**Work to be completed:** Would you return the lines between the one holding "Misc (136, 44)" and the one holding "Nombre (392, 369)", inclusive, and only those, exactly as they stand in the listing below?

»»

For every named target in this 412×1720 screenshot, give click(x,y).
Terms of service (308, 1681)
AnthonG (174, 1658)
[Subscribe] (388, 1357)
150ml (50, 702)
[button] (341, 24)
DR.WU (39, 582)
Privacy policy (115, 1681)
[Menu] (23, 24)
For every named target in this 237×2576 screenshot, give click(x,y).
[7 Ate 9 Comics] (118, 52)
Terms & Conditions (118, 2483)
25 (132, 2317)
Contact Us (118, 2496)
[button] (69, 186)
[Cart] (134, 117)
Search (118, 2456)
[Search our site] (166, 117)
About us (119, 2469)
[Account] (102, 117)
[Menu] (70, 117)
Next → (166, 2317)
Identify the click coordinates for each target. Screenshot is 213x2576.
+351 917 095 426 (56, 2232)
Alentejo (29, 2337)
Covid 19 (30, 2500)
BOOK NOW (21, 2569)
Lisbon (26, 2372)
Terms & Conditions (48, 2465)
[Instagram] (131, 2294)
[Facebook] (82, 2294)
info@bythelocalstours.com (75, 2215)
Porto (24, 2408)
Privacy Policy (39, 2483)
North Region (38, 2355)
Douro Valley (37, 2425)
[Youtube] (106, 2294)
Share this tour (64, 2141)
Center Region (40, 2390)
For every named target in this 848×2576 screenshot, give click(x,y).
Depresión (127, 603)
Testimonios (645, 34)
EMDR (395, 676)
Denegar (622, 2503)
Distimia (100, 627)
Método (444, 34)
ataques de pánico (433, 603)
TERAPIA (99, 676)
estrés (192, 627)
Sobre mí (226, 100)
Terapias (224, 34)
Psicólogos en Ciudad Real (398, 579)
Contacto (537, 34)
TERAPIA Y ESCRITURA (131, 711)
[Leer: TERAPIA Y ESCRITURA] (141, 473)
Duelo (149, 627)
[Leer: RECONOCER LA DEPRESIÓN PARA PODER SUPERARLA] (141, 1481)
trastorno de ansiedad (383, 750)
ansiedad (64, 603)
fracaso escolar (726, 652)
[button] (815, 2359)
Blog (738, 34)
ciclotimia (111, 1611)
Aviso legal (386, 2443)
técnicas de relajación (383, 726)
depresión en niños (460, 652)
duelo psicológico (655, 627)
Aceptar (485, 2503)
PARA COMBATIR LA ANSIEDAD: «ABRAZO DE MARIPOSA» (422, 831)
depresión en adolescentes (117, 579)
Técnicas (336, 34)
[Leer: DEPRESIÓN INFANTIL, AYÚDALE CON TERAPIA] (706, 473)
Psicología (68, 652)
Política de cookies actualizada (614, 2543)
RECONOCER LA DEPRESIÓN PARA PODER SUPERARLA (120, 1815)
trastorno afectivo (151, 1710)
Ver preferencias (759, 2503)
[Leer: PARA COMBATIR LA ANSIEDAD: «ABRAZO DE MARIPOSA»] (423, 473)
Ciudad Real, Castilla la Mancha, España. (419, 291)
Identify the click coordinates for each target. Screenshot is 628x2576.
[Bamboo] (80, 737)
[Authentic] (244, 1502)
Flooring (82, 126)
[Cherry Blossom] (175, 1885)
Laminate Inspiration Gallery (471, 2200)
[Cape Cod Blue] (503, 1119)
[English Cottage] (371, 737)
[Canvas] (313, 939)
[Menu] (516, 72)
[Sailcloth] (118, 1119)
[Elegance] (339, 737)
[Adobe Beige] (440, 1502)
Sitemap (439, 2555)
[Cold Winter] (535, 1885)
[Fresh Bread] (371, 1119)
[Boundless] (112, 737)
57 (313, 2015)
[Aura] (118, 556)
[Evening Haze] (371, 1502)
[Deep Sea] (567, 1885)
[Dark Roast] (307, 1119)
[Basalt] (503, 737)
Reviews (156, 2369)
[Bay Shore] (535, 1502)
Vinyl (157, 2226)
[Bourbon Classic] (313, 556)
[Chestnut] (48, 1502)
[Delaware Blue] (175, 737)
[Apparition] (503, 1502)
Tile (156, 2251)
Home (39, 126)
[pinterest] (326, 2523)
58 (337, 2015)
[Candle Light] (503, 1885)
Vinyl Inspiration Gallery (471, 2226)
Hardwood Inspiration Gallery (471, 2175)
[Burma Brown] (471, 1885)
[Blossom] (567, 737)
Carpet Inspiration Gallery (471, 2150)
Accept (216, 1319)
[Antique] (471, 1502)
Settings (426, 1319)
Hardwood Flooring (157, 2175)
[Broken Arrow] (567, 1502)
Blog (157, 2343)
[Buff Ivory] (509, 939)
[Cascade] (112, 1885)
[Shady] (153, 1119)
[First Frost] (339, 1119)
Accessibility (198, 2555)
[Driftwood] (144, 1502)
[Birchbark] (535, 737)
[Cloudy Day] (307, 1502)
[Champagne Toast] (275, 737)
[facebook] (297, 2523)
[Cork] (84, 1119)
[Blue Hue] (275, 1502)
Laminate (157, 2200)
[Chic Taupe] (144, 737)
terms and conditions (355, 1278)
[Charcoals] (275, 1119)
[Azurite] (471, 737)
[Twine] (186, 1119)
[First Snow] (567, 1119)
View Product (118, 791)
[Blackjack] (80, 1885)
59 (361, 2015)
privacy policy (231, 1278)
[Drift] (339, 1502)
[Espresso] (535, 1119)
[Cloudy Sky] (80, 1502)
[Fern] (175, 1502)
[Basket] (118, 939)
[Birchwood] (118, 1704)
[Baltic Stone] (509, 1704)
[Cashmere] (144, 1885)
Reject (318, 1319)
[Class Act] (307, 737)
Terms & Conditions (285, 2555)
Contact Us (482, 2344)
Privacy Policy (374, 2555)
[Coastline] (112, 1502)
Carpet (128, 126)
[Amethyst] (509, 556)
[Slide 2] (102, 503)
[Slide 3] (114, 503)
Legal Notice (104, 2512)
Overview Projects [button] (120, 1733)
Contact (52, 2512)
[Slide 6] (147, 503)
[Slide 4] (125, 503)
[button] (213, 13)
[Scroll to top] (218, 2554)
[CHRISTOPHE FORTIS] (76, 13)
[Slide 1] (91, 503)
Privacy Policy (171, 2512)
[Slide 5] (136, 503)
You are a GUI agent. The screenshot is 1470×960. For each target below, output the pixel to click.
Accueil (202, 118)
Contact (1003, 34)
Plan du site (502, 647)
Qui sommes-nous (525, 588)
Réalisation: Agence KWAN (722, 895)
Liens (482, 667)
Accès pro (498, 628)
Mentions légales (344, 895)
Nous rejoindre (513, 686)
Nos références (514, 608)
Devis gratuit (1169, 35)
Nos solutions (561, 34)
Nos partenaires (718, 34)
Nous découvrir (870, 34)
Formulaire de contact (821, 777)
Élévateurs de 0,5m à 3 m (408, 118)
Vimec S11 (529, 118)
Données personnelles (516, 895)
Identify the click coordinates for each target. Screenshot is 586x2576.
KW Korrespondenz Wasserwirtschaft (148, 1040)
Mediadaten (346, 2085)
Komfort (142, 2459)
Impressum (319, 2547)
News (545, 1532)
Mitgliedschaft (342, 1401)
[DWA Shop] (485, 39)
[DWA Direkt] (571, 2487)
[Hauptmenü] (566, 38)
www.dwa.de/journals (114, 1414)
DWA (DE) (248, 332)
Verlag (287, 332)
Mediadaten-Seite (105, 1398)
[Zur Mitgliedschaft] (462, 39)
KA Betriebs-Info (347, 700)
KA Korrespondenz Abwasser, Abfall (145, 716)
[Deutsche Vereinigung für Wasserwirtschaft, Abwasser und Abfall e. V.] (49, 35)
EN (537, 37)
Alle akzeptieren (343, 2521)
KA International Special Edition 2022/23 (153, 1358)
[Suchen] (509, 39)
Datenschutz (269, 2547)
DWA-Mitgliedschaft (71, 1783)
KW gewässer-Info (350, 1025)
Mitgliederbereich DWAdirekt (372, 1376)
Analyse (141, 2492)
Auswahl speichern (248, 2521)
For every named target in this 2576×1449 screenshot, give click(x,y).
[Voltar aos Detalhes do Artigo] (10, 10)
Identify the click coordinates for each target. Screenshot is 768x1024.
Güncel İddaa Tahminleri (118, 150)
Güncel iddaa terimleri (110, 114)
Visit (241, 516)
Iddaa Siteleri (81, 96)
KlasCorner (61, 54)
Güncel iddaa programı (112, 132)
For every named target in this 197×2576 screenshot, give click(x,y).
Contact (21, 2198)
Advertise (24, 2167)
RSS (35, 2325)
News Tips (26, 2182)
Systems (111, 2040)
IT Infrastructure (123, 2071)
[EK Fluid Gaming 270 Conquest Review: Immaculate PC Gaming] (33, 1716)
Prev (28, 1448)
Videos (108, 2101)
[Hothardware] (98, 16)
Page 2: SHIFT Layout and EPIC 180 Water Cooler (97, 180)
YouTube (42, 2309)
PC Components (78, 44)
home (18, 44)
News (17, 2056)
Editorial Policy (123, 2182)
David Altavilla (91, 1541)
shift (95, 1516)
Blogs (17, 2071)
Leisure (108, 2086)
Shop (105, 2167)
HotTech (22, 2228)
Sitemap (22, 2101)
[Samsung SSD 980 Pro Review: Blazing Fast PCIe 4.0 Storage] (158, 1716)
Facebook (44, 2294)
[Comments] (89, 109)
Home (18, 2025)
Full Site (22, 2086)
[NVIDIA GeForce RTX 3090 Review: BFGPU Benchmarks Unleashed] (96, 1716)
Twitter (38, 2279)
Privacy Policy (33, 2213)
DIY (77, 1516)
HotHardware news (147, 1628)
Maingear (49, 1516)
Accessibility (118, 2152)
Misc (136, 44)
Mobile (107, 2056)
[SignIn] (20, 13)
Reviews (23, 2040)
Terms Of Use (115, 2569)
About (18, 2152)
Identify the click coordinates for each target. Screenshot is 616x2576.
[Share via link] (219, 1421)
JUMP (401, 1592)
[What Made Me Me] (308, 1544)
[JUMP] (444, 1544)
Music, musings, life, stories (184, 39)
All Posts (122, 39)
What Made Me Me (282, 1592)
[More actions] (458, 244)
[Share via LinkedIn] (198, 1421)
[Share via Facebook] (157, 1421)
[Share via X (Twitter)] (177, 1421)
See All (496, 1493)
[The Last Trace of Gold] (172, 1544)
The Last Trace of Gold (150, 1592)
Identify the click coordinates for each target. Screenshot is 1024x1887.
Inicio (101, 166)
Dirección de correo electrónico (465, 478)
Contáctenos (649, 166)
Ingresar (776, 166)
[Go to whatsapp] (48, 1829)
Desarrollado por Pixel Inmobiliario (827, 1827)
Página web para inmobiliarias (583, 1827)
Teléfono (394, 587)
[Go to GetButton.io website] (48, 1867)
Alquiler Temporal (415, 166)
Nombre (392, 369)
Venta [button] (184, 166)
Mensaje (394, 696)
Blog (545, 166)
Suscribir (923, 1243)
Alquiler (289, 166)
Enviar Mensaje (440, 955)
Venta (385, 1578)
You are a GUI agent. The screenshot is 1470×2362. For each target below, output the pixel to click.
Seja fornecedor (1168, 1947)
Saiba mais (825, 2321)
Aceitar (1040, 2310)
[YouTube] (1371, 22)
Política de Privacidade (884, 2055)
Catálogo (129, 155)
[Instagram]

««

**Written answer:**
Misc (136, 44)
Mobile (107, 2056)
[SignIn] (20, 13)
Reviews (23, 2040)
Terms Of Use (115, 2569)
About (18, 2152)
Identify the click coordinates for each target. Screenshot is 616x2576.
[Share via link] (219, 1421)
JUMP (401, 1592)
[What Made Me Me] (308, 1544)
[JUMP] (444, 1544)
Music, musings, life, stories (184, 39)
All Posts (122, 39)
What Made Me Me (282, 1592)
[More actions] (458, 244)
[Share via LinkedIn] (198, 1421)
[Share via Facebook] (157, 1421)
[Share via X (Twitter)] (177, 1421)
See All (496, 1493)
[The Last Trace of Gold] (172, 1544)
The Last Trace of Gold (150, 1592)
Identify the click coordinates for each target. Screenshot is 1024x1887.
Inicio (101, 166)
Dirección de correo electrónico (465, 478)
Contáctenos (649, 166)
Ingresar (776, 166)
[Go to whatsapp] (48, 1829)
Desarrollado por Pixel Inmobiliario (827, 1827)
Página web para inmobiliarias (583, 1827)
Teléfono (394, 587)
[Go to GetButton.io website] (48, 1867)
Alquiler Temporal (415, 166)
Nombre (392, 369)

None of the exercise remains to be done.